## PROBLEMS AND TASKS
#1 Please list every person named in the passage about gutting chickens.
#2 Go on with the passage about gutting chickens, starting right after its final sentence.

## EXCERPT

======

I had been prepared to be freaked out and to deal; I figure that after four rounds of childbirth, I can breathe my way through just about anything. But really, it wasn't that bad. I even flipped my sunglasses onto my head so I could see better inside the body cavities; turns out that a chicken without a head can't make potentially-fatal eye contact. I still couldn't imagine touching a chicken leg bare-handed, but I had my gloves and you know, those legs a convenient handle for moving the birds from station to station.

Even if I wanted to freak out, which Michael and Earl would have no doubt understood, Michael's neighbor, Ann, was there--just because she was interested in the process--and I felt I had to uphold an imagine of farm life that does not include chicken-induced hysteria. At one point Michael mentioned, as I was gutting away, that he was surprised I wasn't in the house with Margaret (who was the all-important babysitter of the team), after reading about my chicken issues on the blog. Ann looked a little confused to be hearing about cyber matters at the gutting table, and I quickly swept the matter aside with some tough talk about being up for anything, lest my cover be blown.

======

## SUPPLIED RECORDS
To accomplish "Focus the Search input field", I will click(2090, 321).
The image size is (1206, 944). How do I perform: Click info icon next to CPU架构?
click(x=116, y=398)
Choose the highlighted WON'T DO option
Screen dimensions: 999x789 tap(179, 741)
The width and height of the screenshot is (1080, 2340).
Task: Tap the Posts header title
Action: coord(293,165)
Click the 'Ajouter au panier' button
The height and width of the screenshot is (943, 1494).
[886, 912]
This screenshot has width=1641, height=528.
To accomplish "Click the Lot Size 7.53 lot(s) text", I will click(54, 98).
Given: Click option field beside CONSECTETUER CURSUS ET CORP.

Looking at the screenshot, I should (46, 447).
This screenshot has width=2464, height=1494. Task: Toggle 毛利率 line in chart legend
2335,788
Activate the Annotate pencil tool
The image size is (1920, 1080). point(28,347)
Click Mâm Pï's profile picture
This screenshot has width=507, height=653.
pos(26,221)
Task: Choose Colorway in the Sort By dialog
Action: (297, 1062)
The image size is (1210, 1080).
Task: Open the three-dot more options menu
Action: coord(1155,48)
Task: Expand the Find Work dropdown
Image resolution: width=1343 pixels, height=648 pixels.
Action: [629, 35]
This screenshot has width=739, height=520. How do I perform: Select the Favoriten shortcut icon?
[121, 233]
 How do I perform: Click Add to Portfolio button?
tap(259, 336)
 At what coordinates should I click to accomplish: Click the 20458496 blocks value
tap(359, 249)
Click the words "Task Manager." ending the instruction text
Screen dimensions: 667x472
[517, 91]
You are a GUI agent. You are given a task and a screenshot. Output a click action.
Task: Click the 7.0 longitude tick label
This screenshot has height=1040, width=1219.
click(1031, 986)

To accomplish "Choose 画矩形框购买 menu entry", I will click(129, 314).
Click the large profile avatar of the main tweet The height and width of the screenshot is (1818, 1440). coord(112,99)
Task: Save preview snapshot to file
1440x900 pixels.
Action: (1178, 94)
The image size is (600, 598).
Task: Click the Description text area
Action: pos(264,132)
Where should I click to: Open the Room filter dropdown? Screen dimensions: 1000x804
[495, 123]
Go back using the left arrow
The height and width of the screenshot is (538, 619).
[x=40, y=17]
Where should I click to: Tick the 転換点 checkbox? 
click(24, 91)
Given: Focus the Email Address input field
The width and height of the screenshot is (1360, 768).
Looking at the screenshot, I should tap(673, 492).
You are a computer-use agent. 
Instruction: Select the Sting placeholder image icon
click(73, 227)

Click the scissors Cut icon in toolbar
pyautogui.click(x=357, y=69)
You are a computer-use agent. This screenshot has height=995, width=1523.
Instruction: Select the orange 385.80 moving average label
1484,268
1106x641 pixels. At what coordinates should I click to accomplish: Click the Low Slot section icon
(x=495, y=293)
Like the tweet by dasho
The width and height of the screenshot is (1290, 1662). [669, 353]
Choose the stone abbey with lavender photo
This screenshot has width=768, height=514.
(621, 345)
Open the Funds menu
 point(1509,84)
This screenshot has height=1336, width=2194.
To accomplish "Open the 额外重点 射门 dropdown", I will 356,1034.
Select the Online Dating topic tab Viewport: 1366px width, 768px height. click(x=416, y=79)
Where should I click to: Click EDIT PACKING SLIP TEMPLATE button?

======

## RESULTS BY TASK
#1 Michael, Earl, Ann, Margaret

#2
We plowed through those twenty-something birds and were on our way home by one. We did a little work on the house and I frosted the cake. Our friends all came over that night and Earl was all aglow with a house full of people wishing him happy birthday. I thought I would tell lots of stories about the chicken harvest, but there wasn't that much to tell, and I wasn't sure how much gut-spilling talk was appropriate over plates of pork vindaloo and macaroni and cheese. Still, I have to admit that even with the wonderful party, gutting chickens was the highlight of my weekend--a new skill, a tough-girl skill even, under my belt. Round two was scheduled for our house the following weekend.

Bring it on.

1 comment:

Michelle said...

Loved it. What breed would you recommend for layers? I'm partial to the bigger hens - some of the African breeds in particular - but I'm definitely open to suggestions. I'd like to get several for my little acre here for the eggs - I love eggs!